Конечно, скажем мы, этого слишком мало для сколько-нибудь серьезной социальной или политической программы действий. Это верно.
Но, во-первых, стоит ли обязательно требовать такую программу от Зигги, у которого еще вся жизнь впереди?
А во-вторых, хотя этого и мало, но так ли уж вместе с тем и мало? Так ли мало, если и вообще о позитивной программе речь может идти только тогда, когда имеется в виду защита жизни, а не смерти, добра, а не жестокости, правды, а не лжи?
Во всяком случае, для Зигги Йепсена этих исходных ориентиров жизненного выбора оказалось достаточно, чтобы он сумел понять то, что понял по выполнении своего штрафного урока, в те дни, когда готовился покинуть навсегда свой тюремный остров. Он понял, что, куда бы он ни поехал, где бы ни оказался, он никуда не уйдет от своего Ругбюля, от его вопросов, от ответственности за него. «Окруженный знакомыми лицами, осаждаемый воспоминаниями, перенасыщенный событиями в моем родном краю, я знаю, что мне делать… Потерплю крушение на Ругбюле? Пожалуй, это можно и так назвать».
Что ж, другая, более уверенная, менее ироничная формула отдавала бы, пожалуй, в устах тогдашнего Зигги слишком большим самомнением, вовсе ему не свойственным. Что мог он знать тогда о своих тетрадях, о том, чего они стоят? Он мог ведь отдать их и директору Гимпелю, и подарить сестре, и бросить в костер или продать на вес, как старую бумагу. «Возможности? Есть еще возможности. Только удастся ли их осуществить?»
Но теперь, когда сочинение его перед нами, когда возможности эти осуществились, ситуация уже другая, и мы можем засвидетельствовать: нет, крушения не произошло. Вот он, Ругбюль, со всеми его обитателями — он стоит перед нашими глазами, мы только что побывали в нем, и он задал нам столько вопросов, что навсегда останется в нас. А это ведь не такая уж малость, не правда ли?
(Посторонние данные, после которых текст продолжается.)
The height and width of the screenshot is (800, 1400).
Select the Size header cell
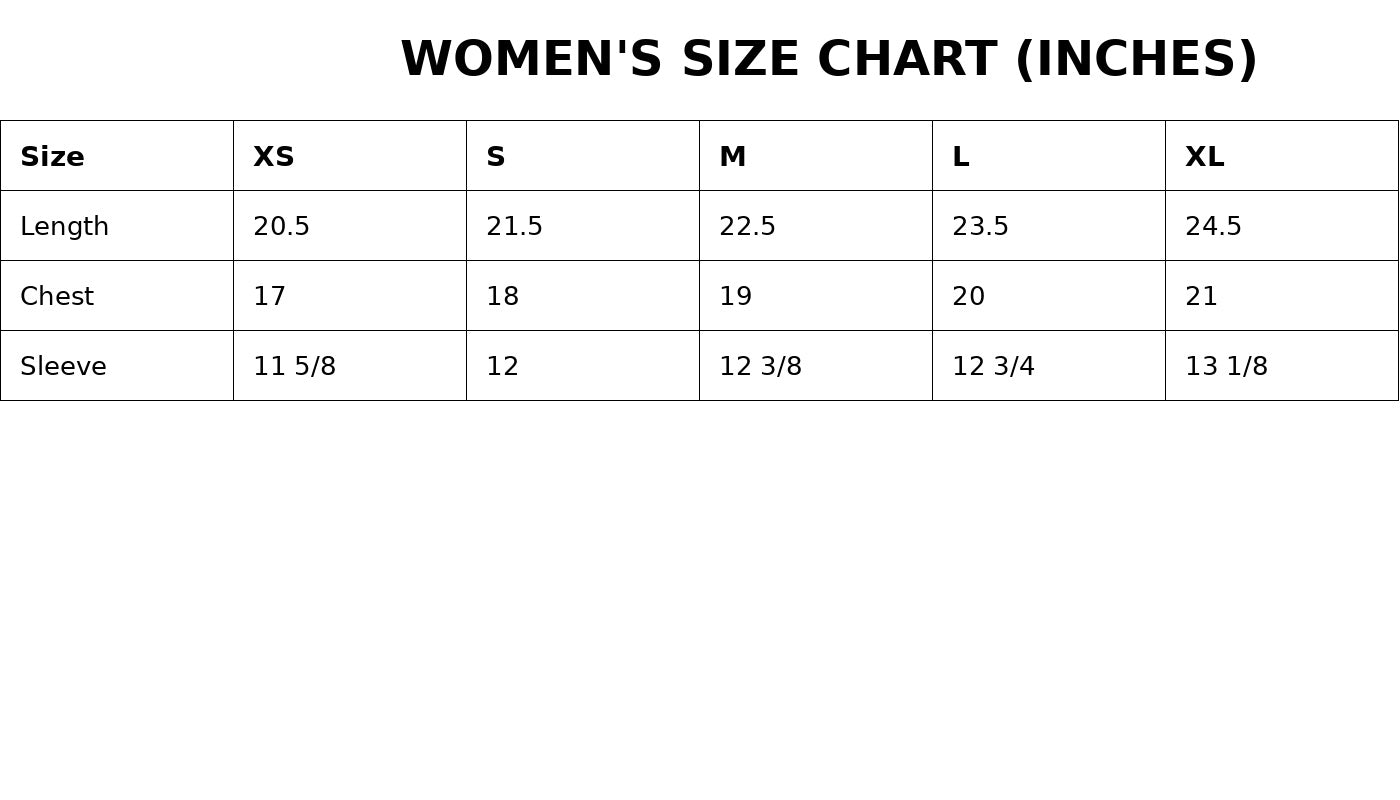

Если же кто считает иначе, пусть попробует каким угодно количеством слов и понятий передать то, что он увидел, побывав в Ругбюле, или хотя бы перечислить все вопросы, которые Ругбюль нам задал. Мы благоразумно ограничились хотя бы некоторыми. А учитывая, что любая, даже самая глубокая формула всегда бедна, однолинейна, всегда приблизительна в передаче той живой полноты и сложности, что доступна образам искусства, мы вполне будем удовлетворены, если наши частичные формулы, в которых мы попытались передать некоторые впечатления от знакомства с Зигги Йепсеном и его Ругбюлем, будут хотя бы тоже верны.